■ **To do**: Return all records exactly. Nothing may be added.

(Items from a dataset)
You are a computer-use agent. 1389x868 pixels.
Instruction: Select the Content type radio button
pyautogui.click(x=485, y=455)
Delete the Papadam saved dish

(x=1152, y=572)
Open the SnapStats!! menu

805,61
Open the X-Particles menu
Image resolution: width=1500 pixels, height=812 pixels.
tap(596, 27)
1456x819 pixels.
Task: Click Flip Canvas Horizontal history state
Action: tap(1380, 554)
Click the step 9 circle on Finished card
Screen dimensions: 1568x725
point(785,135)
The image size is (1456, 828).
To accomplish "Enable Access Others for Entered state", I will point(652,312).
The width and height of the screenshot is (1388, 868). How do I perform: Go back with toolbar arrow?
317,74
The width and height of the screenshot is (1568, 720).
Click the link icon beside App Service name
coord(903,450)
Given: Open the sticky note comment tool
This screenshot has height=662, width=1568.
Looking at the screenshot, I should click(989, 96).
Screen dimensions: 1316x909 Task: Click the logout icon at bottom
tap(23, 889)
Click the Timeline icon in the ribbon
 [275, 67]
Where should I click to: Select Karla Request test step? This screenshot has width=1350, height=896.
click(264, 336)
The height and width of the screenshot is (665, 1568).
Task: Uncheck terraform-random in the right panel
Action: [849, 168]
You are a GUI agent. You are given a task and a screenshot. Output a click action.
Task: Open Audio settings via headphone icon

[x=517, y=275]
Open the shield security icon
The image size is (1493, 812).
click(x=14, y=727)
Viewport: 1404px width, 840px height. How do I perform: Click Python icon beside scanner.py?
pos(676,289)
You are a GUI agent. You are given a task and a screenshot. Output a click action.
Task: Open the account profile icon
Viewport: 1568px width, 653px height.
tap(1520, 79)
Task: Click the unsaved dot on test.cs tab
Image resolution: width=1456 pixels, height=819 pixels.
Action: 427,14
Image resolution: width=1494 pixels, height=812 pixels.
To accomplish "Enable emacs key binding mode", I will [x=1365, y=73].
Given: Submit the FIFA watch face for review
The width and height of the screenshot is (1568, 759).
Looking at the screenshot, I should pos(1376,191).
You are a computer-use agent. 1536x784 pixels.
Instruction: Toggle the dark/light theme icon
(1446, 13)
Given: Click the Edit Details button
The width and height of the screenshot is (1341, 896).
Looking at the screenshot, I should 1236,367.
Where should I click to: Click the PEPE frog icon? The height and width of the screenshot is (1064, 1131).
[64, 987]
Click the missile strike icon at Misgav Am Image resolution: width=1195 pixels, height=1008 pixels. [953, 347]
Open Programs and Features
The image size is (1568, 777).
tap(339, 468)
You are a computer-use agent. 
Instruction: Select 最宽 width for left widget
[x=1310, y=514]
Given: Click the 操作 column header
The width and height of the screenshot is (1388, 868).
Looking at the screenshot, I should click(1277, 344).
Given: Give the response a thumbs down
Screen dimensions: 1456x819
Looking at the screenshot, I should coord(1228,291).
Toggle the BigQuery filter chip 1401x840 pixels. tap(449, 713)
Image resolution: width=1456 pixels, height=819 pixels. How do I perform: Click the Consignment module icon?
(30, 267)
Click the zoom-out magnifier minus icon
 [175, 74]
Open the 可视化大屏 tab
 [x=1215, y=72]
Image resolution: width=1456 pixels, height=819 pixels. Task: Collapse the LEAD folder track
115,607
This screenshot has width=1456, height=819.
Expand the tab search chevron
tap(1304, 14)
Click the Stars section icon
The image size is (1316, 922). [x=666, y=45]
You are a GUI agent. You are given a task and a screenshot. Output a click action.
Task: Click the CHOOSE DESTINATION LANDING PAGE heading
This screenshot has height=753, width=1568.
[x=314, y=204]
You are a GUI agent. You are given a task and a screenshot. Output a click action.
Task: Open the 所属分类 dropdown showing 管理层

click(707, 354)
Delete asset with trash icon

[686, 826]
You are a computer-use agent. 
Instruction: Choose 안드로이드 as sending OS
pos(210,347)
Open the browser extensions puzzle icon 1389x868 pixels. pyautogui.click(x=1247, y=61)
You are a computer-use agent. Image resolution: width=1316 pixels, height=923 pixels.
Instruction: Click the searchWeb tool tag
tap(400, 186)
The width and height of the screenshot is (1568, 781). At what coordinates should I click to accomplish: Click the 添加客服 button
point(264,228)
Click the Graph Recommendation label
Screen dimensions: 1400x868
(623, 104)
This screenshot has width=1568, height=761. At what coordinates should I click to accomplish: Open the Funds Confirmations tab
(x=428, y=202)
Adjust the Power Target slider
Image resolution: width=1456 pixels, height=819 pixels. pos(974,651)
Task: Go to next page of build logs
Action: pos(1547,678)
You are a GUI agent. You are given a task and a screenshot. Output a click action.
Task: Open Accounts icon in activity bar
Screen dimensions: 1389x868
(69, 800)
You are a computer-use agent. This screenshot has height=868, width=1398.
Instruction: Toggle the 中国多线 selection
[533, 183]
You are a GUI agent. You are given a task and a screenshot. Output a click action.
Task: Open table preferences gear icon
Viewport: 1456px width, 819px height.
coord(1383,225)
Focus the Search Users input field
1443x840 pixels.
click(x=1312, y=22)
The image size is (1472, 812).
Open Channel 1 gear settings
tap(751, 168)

■ **The answer**:
You are a computer-use agent. 1389x868 pixels.
Instruction: Select the Content type radio button
pyautogui.click(x=485, y=455)
Delete the Papadam saved dish

(x=1152, y=572)
Open the SnapStats!! menu

805,61
Open the X-Particles menu
Image resolution: width=1500 pixels, height=812 pixels.
tap(596, 27)
1456x819 pixels.
Task: Click Flip Canvas Horizontal history state
Action: tap(1380, 554)
Click the step 9 circle on Finished card
Screen dimensions: 1568x725
point(785,135)
The image size is (1456, 828).
To accomplish "Enable Access Others for Entered state", I will point(652,312).
The width and height of the screenshot is (1388, 868). How do I perform: Go back with toolbar arrow?
317,74
The width and height of the screenshot is (1568, 720).
Click the link icon beside App Service name
coord(903,450)
Given: Open the sticky note comment tool
This screenshot has height=662, width=1568.
Looking at the screenshot, I should click(989, 96).
Screen dimensions: 1316x909 Task: Click the logout icon at bottom
tap(23, 889)
Click the Timeline icon in the ribbon
 [275, 67]
Where should I click to: Select Karla Request test step? This screenshot has width=1350, height=896.
click(264, 336)
The height and width of the screenshot is (665, 1568).
Task: Uncheck terraform-random in the right panel
Action: [849, 168]
You are a GUI agent. You are given a task and a screenshot. Output a click action.
Task: Open Audio settings via headphone icon

[x=517, y=275]
Open the shield security icon
The image size is (1493, 812).
click(x=14, y=727)
Viewport: 1404px width, 840px height. How do I perform: Click Python icon beside scanner.py?
pos(676,289)
You are a GUI agent. You are given a task and a screenshot. Output a click action.
Task: Open the account profile icon
Viewport: 1568px width, 653px height.
tap(1520, 79)
Task: Click the unsaved dot on test.cs tab
Image resolution: width=1456 pixels, height=819 pixels.
Action: 427,14
Image resolution: width=1494 pixels, height=812 pixels.
To accomplish "Enable emacs key binding mode", I will [x=1365, y=73].
Given: Submit the FIFA watch face for review
The width and height of the screenshot is (1568, 759).
Looking at the screenshot, I should pos(1376,191).
You are a computer-use agent. 1536x784 pixels.
Instruction: Toggle the dark/light theme icon
(1446, 13)
Given: Click the Edit Details button
The width and height of the screenshot is (1341, 896).
Looking at the screenshot, I should 1236,367.
Where should I click to: Click the PEPE frog icon? The height and width of the screenshot is (1064, 1131).
[64, 987]
Click the missile strike icon at Misgav Am Image resolution: width=1195 pixels, height=1008 pixels. [953, 347]
Open Programs and Features
The image size is (1568, 777).
tap(339, 468)
You are a computer-use agent. 
Instruction: Select 最宽 width for left widget
[x=1310, y=514]
Given: Click the 操作 column header
The width and height of the screenshot is (1388, 868).
Looking at the screenshot, I should click(1277, 344).
Given: Give the response a thumbs down
Screen dimensions: 1456x819
Looking at the screenshot, I should coord(1228,291).
Toggle the BigQuery filter chip 1401x840 pixels. tap(449, 713)
Image resolution: width=1456 pixels, height=819 pixels. How do I perform: Click the Consignment module icon?
(30, 267)
Click the zoom-out magnifier minus icon
 [175, 74]
Open the 可视化大屏 tab
 [x=1215, y=72]
Image resolution: width=1456 pixels, height=819 pixels. Task: Collapse the LEAD folder track
115,607
This screenshot has width=1456, height=819.
Expand the tab search chevron
tap(1304, 14)
Click the Stars section icon
The image size is (1316, 922). [x=666, y=45]
You are a GUI agent. You are given a task and a screenshot. Output a click action.
Task: Click the CHOOSE DESTINATION LANDING PAGE heading
This screenshot has height=753, width=1568.
[x=314, y=204]
You are a GUI agent. You are given a task and a screenshot. Output a click action.
Task: Open the 所属分类 dropdown showing 管理层

click(707, 354)
Delete asset with trash icon

[686, 826]
You are a computer-use agent. 
Instruction: Choose 안드로이드 as sending OS
pos(210,347)
Open the browser extensions puzzle icon 1389x868 pixels. pyautogui.click(x=1247, y=61)
You are a computer-use agent. Image resolution: width=1316 pixels, height=923 pixels.
Instruction: Click the searchWeb tool tag
tap(400, 186)
The width and height of the screenshot is (1568, 781). At what coordinates should I click to accomplish: Click the 添加客服 button
point(264,228)
Click the Graph Recommendation label
Screen dimensions: 1400x868
(623, 104)
This screenshot has width=1568, height=761. At what coordinates should I click to accomplish: Open the Funds Confirmations tab
(x=428, y=202)
Adjust the Power Target slider
Image resolution: width=1456 pixels, height=819 pixels. pos(974,651)
Task: Go to next page of build logs
Action: pos(1547,678)
You are a GUI agent. You are given a task and a screenshot. Output a click action.
Task: Open Accounts icon in activity bar
Screen dimensions: 1389x868
(69, 800)
You are a computer-use agent. This screenshot has height=868, width=1398.
Instruction: Toggle the 中国多线 selection
[533, 183]
You are a GUI agent. You are given a task and a screenshot. Output a click action.
Task: Open table preferences gear icon
Viewport: 1456px width, 819px height.
coord(1383,225)
Focus the Search Users input field
1443x840 pixels.
click(x=1312, y=22)
The image size is (1472, 812).
Open Channel 1 gear settings
tap(751, 168)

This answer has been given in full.